● Task details
In the data below, find the line containing "Select 今天 from time range list", then set down that line and every later line up to and including the line containing "Given: Click the", exactly.

● Dataset excerpts
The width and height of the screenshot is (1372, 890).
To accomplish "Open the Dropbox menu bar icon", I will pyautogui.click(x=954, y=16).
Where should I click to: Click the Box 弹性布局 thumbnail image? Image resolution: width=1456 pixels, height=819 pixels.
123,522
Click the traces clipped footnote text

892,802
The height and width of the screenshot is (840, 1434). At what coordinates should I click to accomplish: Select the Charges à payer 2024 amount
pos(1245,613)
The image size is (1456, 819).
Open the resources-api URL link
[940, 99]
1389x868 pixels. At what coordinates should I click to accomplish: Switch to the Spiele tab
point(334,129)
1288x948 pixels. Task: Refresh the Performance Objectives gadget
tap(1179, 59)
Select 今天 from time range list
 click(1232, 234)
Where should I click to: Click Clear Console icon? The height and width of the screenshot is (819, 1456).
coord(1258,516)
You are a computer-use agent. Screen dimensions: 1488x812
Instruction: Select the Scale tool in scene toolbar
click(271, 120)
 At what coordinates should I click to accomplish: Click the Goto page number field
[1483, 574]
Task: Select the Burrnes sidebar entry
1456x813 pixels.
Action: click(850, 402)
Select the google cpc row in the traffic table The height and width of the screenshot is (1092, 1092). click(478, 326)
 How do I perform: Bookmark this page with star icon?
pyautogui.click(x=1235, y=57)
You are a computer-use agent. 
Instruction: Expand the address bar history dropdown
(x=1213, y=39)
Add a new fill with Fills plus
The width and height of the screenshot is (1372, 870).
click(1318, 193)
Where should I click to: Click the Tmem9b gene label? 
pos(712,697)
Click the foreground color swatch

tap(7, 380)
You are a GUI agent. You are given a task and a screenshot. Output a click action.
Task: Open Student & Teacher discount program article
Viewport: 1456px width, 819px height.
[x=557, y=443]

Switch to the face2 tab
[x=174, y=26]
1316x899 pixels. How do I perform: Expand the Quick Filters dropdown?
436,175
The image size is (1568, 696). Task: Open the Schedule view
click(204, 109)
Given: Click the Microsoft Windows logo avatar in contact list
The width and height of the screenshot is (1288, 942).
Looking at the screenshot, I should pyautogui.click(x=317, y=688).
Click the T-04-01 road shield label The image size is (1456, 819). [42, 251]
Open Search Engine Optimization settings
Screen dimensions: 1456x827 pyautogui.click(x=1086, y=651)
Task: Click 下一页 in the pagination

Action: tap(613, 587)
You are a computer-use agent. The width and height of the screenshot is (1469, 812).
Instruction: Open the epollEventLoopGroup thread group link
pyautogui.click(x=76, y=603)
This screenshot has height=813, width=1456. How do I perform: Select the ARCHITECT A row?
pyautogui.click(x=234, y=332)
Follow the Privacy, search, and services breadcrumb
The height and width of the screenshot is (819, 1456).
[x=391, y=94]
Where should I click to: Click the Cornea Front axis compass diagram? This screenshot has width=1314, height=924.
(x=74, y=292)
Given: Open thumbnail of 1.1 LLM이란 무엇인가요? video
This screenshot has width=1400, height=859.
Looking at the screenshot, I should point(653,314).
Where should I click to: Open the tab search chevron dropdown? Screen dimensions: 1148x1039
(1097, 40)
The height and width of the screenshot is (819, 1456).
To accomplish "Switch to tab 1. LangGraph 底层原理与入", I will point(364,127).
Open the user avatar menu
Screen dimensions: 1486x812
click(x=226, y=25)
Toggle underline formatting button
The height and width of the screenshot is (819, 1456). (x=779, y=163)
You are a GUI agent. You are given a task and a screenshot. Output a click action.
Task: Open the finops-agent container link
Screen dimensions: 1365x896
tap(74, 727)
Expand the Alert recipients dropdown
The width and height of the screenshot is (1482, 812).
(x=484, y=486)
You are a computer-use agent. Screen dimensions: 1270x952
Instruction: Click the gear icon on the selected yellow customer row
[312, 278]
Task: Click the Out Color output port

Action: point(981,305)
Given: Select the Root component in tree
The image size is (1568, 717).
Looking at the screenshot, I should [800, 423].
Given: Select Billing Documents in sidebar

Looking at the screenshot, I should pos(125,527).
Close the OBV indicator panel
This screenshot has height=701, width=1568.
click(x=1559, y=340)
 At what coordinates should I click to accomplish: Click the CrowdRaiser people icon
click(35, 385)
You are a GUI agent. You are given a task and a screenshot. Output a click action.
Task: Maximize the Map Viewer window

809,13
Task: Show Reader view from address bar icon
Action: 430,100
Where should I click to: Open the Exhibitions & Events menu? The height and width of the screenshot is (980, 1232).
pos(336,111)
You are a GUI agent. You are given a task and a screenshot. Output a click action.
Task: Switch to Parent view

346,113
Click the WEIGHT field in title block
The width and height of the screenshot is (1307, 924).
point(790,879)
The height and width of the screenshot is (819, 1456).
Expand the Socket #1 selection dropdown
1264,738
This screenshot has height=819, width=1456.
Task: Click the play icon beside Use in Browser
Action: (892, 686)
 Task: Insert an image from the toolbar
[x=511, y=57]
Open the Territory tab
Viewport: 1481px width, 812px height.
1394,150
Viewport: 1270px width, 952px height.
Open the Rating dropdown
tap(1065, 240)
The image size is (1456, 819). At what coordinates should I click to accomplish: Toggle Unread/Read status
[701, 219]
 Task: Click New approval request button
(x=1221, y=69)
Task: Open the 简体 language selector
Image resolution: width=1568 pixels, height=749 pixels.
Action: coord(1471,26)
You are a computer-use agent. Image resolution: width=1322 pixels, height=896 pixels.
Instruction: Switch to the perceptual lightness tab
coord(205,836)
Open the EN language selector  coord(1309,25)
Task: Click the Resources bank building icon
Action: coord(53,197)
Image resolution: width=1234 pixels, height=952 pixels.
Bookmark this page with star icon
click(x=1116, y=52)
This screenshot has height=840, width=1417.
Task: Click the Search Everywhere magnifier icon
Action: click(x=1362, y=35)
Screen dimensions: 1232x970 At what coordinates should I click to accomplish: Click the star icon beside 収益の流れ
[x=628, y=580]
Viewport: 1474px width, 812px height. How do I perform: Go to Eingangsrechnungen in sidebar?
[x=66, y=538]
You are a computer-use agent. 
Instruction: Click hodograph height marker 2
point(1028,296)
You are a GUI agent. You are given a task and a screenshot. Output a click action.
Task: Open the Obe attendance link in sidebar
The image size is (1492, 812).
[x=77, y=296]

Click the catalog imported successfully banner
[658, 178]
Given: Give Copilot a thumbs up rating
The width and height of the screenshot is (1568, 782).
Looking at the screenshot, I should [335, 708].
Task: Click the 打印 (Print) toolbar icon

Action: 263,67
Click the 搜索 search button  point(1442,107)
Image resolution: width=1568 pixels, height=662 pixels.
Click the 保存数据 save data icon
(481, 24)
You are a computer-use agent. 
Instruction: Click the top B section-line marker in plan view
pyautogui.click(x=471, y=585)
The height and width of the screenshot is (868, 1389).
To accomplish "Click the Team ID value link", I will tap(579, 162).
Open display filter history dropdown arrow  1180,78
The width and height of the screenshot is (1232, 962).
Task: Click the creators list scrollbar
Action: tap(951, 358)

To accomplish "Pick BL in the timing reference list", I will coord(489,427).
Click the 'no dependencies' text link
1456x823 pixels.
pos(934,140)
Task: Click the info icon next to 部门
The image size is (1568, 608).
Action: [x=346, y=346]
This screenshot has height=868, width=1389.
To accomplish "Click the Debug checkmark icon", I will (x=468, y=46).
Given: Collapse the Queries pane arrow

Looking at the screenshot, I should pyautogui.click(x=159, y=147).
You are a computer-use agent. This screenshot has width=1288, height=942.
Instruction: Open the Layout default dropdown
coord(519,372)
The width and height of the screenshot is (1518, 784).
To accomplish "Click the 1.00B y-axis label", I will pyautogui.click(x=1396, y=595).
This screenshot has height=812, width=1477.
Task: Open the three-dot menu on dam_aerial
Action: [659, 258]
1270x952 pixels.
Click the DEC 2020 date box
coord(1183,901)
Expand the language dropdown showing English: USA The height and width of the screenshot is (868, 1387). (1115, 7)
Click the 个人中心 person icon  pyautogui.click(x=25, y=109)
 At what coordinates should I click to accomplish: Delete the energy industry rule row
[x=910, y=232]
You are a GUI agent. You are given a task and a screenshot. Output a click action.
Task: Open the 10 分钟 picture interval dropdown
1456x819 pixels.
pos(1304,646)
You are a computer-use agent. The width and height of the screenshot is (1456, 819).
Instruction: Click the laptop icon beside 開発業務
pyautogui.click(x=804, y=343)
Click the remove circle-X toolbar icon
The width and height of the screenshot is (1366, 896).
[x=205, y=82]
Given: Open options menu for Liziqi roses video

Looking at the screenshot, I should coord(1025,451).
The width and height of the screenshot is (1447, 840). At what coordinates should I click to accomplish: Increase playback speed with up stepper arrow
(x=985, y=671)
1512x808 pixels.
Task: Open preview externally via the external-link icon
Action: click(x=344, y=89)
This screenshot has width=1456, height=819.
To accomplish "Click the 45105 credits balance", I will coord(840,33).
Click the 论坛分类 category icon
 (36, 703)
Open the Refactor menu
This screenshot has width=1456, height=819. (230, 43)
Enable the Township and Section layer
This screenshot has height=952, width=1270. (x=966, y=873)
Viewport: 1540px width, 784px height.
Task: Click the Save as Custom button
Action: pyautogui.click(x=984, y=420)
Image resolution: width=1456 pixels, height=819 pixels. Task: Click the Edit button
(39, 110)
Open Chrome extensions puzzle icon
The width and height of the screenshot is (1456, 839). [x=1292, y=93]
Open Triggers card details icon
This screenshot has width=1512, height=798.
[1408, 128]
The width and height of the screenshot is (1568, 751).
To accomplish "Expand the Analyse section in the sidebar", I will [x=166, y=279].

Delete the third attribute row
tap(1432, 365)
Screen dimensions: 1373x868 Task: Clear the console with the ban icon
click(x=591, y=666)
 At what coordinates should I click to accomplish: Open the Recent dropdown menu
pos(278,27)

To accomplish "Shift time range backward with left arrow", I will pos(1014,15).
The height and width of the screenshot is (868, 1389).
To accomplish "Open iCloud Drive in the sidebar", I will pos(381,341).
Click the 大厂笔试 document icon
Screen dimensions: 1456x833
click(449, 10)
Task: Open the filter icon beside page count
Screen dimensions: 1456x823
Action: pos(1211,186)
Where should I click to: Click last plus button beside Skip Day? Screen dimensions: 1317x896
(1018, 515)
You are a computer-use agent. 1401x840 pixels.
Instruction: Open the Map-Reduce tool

● Exercise response
Select 今天 from time range list
 click(1232, 234)
Where should I click to: Click Clear Console icon? The height and width of the screenshot is (819, 1456).
coord(1258,516)
You are a computer-use agent. Screen dimensions: 1488x812
Instruction: Select the Scale tool in scene toolbar
click(271, 120)
 At what coordinates should I click to accomplish: Click the Goto page number field
[1483, 574]
Task: Select the Burrnes sidebar entry
1456x813 pixels.
Action: click(850, 402)
Select the google cpc row in the traffic table The height and width of the screenshot is (1092, 1092). click(478, 326)
 How do I perform: Bookmark this page with star icon?
pyautogui.click(x=1235, y=57)
You are a computer-use agent. 
Instruction: Expand the address bar history dropdown
(x=1213, y=39)
Add a new fill with Fills plus
The width and height of the screenshot is (1372, 870).
click(1318, 193)
Where should I click to: Click the Tmem9b gene label? 
pos(712,697)
Click the foreground color swatch

tap(7, 380)
You are a GUI agent. You are given a task and a screenshot. Output a click action.
Task: Open Student & Teacher discount program article
Viewport: 1456px width, 819px height.
[x=557, y=443]

Switch to the face2 tab
[x=174, y=26]
1316x899 pixels. How do I perform: Expand the Quick Filters dropdown?
436,175
The image size is (1568, 696). Task: Open the Schedule view
click(204, 109)
Given: Click the Microsoft Windows logo avatar in contact list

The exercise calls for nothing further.